(Pointing records for text and elements)

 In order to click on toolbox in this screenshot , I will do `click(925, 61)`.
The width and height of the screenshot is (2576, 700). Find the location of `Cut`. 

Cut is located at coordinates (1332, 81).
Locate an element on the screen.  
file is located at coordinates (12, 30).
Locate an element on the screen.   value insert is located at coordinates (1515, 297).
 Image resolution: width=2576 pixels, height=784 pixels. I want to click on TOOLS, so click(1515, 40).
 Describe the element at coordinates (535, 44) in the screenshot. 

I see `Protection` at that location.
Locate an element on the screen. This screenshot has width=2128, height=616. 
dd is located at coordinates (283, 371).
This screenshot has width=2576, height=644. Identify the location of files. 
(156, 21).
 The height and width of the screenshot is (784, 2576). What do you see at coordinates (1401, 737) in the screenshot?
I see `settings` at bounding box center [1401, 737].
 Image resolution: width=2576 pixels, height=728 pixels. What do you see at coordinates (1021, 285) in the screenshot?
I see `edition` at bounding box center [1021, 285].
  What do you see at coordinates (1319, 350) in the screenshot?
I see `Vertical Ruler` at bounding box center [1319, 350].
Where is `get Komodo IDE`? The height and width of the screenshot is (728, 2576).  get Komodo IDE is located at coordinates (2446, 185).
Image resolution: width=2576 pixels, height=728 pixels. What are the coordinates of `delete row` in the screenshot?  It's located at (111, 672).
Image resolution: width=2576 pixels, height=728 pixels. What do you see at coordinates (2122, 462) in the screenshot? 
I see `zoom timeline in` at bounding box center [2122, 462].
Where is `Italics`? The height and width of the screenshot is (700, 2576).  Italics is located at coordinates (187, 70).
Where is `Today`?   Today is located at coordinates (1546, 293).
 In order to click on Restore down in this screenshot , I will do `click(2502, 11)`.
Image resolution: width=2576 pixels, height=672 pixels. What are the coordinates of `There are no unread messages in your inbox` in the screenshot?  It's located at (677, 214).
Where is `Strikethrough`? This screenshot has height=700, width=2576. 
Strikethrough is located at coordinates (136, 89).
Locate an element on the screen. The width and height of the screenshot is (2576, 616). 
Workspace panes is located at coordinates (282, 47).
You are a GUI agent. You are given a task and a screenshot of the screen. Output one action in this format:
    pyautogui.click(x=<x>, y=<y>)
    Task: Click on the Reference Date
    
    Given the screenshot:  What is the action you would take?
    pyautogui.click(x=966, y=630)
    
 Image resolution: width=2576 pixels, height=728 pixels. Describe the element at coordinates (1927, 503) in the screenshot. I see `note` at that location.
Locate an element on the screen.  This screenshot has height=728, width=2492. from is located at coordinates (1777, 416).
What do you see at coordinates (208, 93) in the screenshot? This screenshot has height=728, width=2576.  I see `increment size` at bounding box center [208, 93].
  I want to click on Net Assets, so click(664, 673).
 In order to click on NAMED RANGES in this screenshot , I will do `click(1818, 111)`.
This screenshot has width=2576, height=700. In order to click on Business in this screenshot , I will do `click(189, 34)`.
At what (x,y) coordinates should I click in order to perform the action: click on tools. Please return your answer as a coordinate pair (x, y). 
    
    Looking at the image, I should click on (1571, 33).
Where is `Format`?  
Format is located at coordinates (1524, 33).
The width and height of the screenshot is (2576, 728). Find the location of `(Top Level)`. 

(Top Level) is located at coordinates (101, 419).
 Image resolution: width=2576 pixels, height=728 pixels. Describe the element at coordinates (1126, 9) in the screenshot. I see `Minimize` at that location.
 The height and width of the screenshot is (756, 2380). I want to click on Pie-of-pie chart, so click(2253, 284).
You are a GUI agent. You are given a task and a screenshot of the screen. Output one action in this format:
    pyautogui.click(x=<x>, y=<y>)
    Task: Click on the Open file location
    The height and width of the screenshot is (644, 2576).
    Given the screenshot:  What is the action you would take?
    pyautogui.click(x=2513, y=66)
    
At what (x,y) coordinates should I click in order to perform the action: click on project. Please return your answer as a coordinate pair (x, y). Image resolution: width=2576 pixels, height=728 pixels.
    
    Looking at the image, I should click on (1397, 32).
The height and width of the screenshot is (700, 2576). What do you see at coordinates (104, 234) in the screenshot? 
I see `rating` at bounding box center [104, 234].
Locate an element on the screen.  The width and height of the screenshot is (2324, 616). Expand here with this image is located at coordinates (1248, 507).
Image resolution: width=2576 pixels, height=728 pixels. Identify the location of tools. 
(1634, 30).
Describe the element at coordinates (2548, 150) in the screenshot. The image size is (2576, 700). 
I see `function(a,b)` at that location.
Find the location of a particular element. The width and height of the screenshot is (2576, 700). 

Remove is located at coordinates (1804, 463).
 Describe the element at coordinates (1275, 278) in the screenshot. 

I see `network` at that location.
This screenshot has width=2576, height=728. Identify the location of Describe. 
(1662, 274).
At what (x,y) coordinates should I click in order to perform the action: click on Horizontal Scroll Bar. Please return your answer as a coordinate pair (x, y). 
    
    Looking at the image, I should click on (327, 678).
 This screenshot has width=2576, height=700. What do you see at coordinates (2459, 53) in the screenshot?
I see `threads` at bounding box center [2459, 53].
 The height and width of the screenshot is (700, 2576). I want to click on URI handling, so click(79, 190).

■ REQUEST: Copy every one of the rows above word for word.

■ TASK SOLUTION:
 In order to click on toolbox in this screenshot , I will do `click(925, 61)`.
The width and height of the screenshot is (2576, 700). Find the location of `Cut`. 

Cut is located at coordinates (1332, 81).
Locate an element on the screen.  
file is located at coordinates (12, 30).
Locate an element on the screen.   value insert is located at coordinates (1515, 297).
 Image resolution: width=2576 pixels, height=784 pixels. I want to click on TOOLS, so click(1515, 40).
 Describe the element at coordinates (535, 44) in the screenshot. 

I see `Protection` at that location.
Locate an element on the screen. This screenshot has width=2128, height=616. 
dd is located at coordinates (283, 371).
This screenshot has width=2576, height=644. Identify the location of files. 
(156, 21).
 The height and width of the screenshot is (784, 2576). What do you see at coordinates (1401, 737) in the screenshot?
I see `settings` at bounding box center [1401, 737].
 Image resolution: width=2576 pixels, height=728 pixels. What do you see at coordinates (1021, 285) in the screenshot?
I see `edition` at bounding box center [1021, 285].
  What do you see at coordinates (1319, 350) in the screenshot?
I see `Vertical Ruler` at bounding box center [1319, 350].
Where is `get Komodo IDE`? The height and width of the screenshot is (728, 2576).  get Komodo IDE is located at coordinates (2446, 185).
Image resolution: width=2576 pixels, height=728 pixels. What are the coordinates of `delete row` in the screenshot?  It's located at (111, 672).
Image resolution: width=2576 pixels, height=728 pixels. What do you see at coordinates (2122, 462) in the screenshot? 
I see `zoom timeline in` at bounding box center [2122, 462].
Where is `Italics`? The height and width of the screenshot is (700, 2576).  Italics is located at coordinates (187, 70).
Where is `Today`?   Today is located at coordinates (1546, 293).
 In order to click on Restore down in this screenshot , I will do `click(2502, 11)`.
Image resolution: width=2576 pixels, height=672 pixels. What are the coordinates of `There are no unread messages in your inbox` in the screenshot?  It's located at (677, 214).
Where is `Strikethrough`? This screenshot has height=700, width=2576. 
Strikethrough is located at coordinates (136, 89).
Locate an element on the screen. The width and height of the screenshot is (2576, 616). 
Workspace panes is located at coordinates (282, 47).
You are a GUI agent. You are given a task and a screenshot of the screen. Output one action in this format:
    pyautogui.click(x=<x>, y=<y>)
    Task: Click on the Reference Date
    
    Given the screenshot:  What is the action you would take?
    pyautogui.click(x=966, y=630)
    
 Image resolution: width=2576 pixels, height=728 pixels. Describe the element at coordinates (1927, 503) in the screenshot. I see `note` at that location.
Locate an element on the screen.  This screenshot has height=728, width=2492. from is located at coordinates (1777, 416).
What do you see at coordinates (208, 93) in the screenshot? This screenshot has height=728, width=2576.  I see `increment size` at bounding box center [208, 93].
  I want to click on Net Assets, so click(664, 673).
 In order to click on NAMED RANGES in this screenshot , I will do `click(1818, 111)`.
This screenshot has width=2576, height=700. In order to click on Business in this screenshot , I will do `click(189, 34)`.
At what (x,y) coordinates should I click in order to perform the action: click on tools. Please return your answer as a coordinate pair (x, y). 
    
    Looking at the image, I should click on (1571, 33).
Where is `Format`?  
Format is located at coordinates (1524, 33).
The width and height of the screenshot is (2576, 728). Find the location of `(Top Level)`. 

(Top Level) is located at coordinates (101, 419).
 Image resolution: width=2576 pixels, height=728 pixels. Describe the element at coordinates (1126, 9) in the screenshot. I see `Minimize` at that location.
 The height and width of the screenshot is (756, 2380). I want to click on Pie-of-pie chart, so click(2253, 284).
You are a GUI agent. You are given a task and a screenshot of the screen. Output one action in this format:
    pyautogui.click(x=<x>, y=<y>)
    Task: Click on the Open file location
    The height and width of the screenshot is (644, 2576).
    Given the screenshot:  What is the action you would take?
    pyautogui.click(x=2513, y=66)
    
At what (x,y) coordinates should I click in order to perform the action: click on project. Please return your answer as a coordinate pair (x, y). Image resolution: width=2576 pixels, height=728 pixels.
    
    Looking at the image, I should click on (1397, 32).
The height and width of the screenshot is (700, 2576). What do you see at coordinates (104, 234) in the screenshot? 
I see `rating` at bounding box center [104, 234].
Locate an element on the screen.  The width and height of the screenshot is (2324, 616). Expand here with this image is located at coordinates (1248, 507).
Image resolution: width=2576 pixels, height=728 pixels. Identify the location of tools. 
(1634, 30).
Describe the element at coordinates (2548, 150) in the screenshot. The image size is (2576, 700). 
I see `function(a,b)` at that location.
Find the location of a particular element. The width and height of the screenshot is (2576, 700). 

Remove is located at coordinates (1804, 463).
 Describe the element at coordinates (1275, 278) in the screenshot. 

I see `network` at that location.
This screenshot has width=2576, height=728. Identify the location of Describe. 
(1662, 274).
At what (x,y) coordinates should I click in order to perform the action: click on Horizontal Scroll Bar. Please return your answer as a coordinate pair (x, y). 
    
    Looking at the image, I should click on (327, 678).
 This screenshot has width=2576, height=700. What do you see at coordinates (2459, 53) in the screenshot?
I see `threads` at bounding box center [2459, 53].
 The height and width of the screenshot is (700, 2576). I want to click on URI handling, so click(79, 190).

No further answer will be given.